Projet de loi Financement de la sécurité sociale pour 2019

Direction de la Séance

N°342

9 novembre 2018

(1ère lecture)

(n° 106 , 111 , 108)


AMENDEMENT

C Sagesse du Sénat
G Défavorable
Adopté

présenté par

M. AMIEL, Mme SCHILLINGER, MM. LÉVRIER et PATRIAT, Mme CARTRON, MM. CAZEAU, DENNEMONT, HASSANI, KARAM, MARCHAND, MOHAMED SOILIHI et PATIENT, Mme RAUSCENT, MM. THÉOPHILE, YUNG

et les membres du groupe La République En Marche


ARTICLE ADDITIONNEL APRÈS ARTICLE 39 BIS

Après l'article 39 bis

Insérer un article additionnel ainsi rédigé :

I. – L’État peut autoriser, pour une durée de trois ans, dans les deux régions Nouvelle-Aquitaine, et Provence-Alpes-Côte-d'Azur, à titre expérimental, le financement, par le fonds d’intervention régional mentionné à l’article L. 1435-8 du code de la santé publique, des frais occasionnés par l’amélioration des pratiques des professionnels et établissements de santé pour le développement de la vaccination obligatoire contre la grippe des professionnels de santé et du personnel soignant et non soignant dans les établissements de santé public ou privés ainsi que les établissements d’hébergement pour personnes âgées dépendantes.

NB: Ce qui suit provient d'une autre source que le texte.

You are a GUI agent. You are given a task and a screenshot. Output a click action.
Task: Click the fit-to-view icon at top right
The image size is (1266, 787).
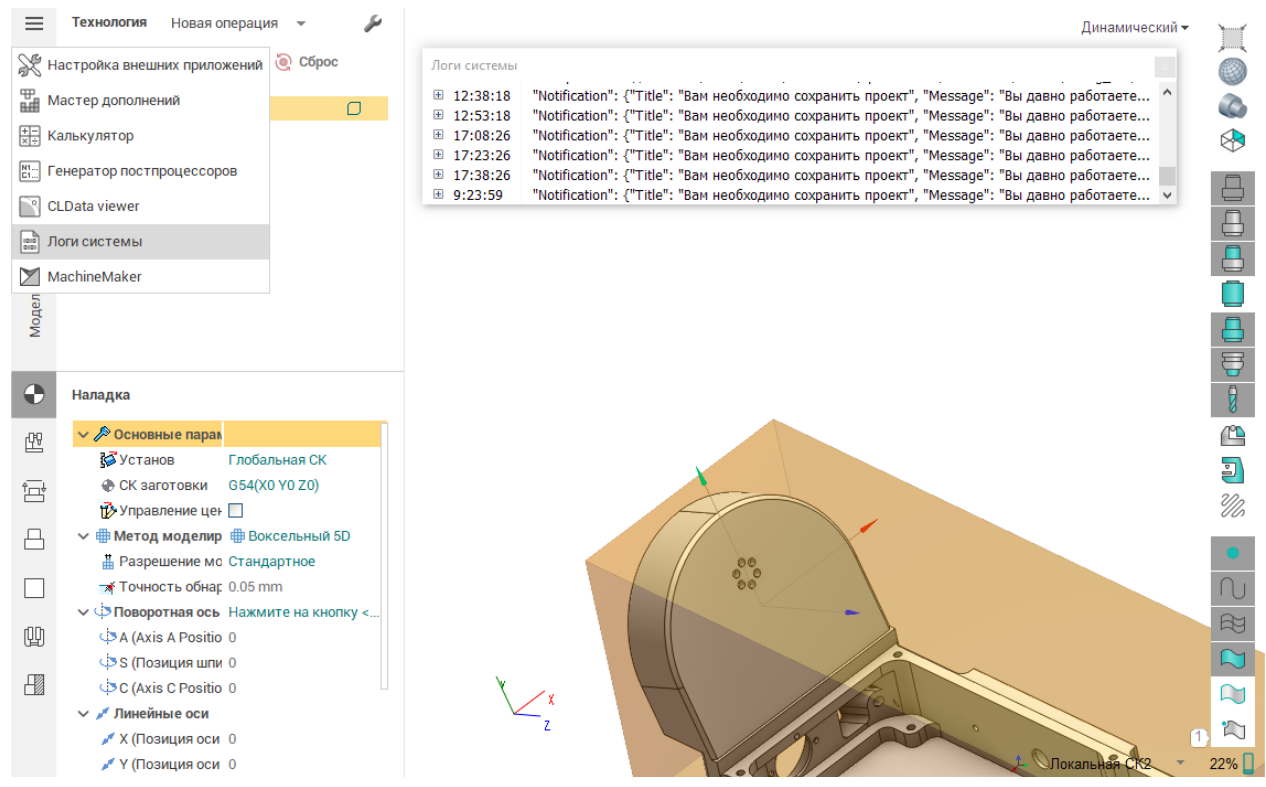pos(1232,37)
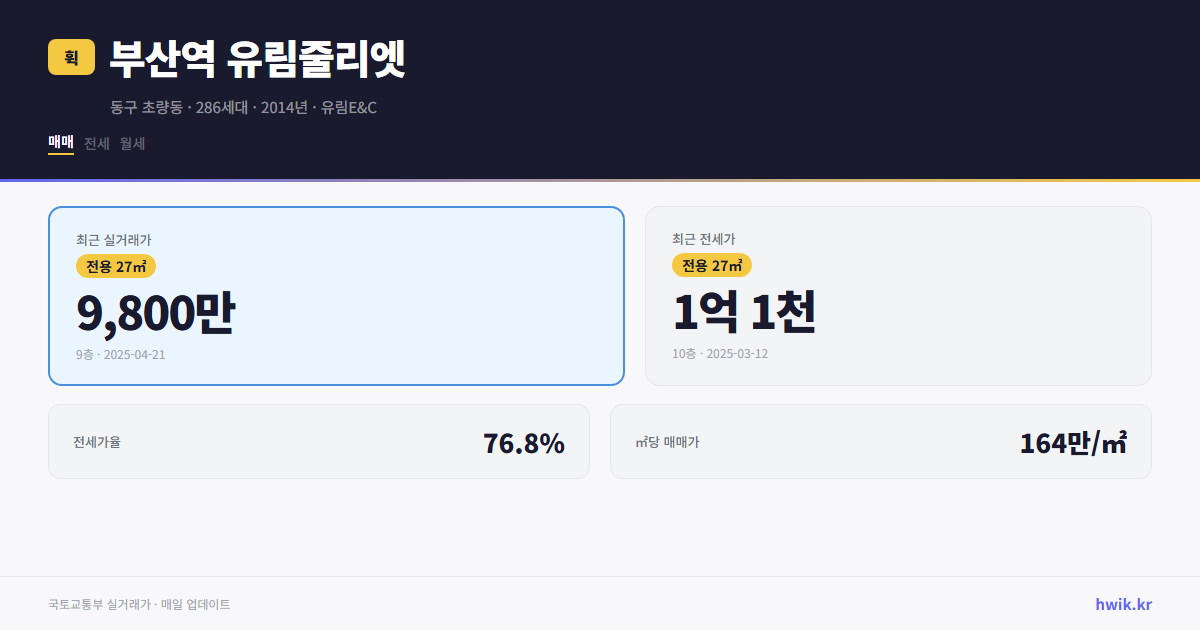
Task: Select the active 매매 tab
Action: (x=59, y=143)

II. – Un décret en Conseil d’État précise les modalités de mise en œuvre de ces expérimentations, notamment les caractéristiques du projet à présenter dans chaque région, ainsi que les conditions d’évaluation de l’expérimentation. Le contenu de chaque projet d’expérimentation régional est défini par rapport à un cahier des charges arrêté par les ministres chargés de la santé et de la sécurité sociale. Les ministres chargés de la santé et de la sécurité sociale arrêtent la liste des territoires concernés au sein des deux agences régionales de santé Nouvelle-Aquitaine et Provence-Alpes-Côte-d'Azur, pour participer à l’expérimentation et après avis des agences régionales de santé concernées.

III. – Un rapport d’évaluation est réalisé au terme de l’expérimentation et fait l’objet d’une transmission au Parlement par le Gouvernement.

Objet

Comme discuté lors d'échanges avec la Ministre Buzyn en octobre 2017, l'ambition d'une plus grande couverture vaccinale des soignants devient une nécessité, le ministère ayant répondu en juillet 2017  à une question écrite que « Le rétablissement de l'obligation de vaccination contre la grippe n'est pas envisagé à ce stade mais pourra être étudié »

Ce PLFSS cherche à développer la couverture vaccinale antigrippale notamment avec la généralisation de l'expérimentation de la vaccination par les pharmaciens, il apparaît opportun de revenir sur le sujet de la couverture vaccinale des soignants.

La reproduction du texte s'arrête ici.